Start of Exercise materials

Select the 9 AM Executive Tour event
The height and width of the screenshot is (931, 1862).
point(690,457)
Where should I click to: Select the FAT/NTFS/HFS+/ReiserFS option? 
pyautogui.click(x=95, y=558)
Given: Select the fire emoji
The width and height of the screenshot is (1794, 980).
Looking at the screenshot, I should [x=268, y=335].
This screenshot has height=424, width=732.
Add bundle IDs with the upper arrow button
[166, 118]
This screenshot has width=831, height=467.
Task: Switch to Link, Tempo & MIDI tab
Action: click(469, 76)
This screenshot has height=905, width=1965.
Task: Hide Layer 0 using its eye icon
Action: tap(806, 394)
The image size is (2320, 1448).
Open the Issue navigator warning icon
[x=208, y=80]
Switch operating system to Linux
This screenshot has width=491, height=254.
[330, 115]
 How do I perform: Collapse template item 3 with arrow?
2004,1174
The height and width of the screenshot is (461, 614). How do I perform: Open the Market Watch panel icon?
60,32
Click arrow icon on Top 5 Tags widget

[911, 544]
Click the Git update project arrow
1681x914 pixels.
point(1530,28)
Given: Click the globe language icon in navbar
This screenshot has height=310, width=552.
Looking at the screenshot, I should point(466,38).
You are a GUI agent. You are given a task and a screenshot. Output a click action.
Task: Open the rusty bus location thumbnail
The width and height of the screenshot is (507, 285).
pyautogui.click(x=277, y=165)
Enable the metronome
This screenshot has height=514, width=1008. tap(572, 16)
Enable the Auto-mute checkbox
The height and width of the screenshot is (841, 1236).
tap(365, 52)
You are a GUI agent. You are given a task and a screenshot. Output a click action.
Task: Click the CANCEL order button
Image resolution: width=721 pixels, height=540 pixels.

End of Exercise materials

:: What is being asked ::
Among the entries above, the line containing "The height and width of the screenshot is (461, 614).", the line containing "Given: Click the", and all lines between them are to be restated word for word; nothing else belongs in the reply.

:: Response to this task ::
The height and width of the screenshot is (461, 614). How do I perform: Open the Market Watch panel icon?
60,32
Click arrow icon on Top 5 Tags widget

[911, 544]
Click the Git update project arrow
1681x914 pixels.
point(1530,28)
Given: Click the globe language icon in navbar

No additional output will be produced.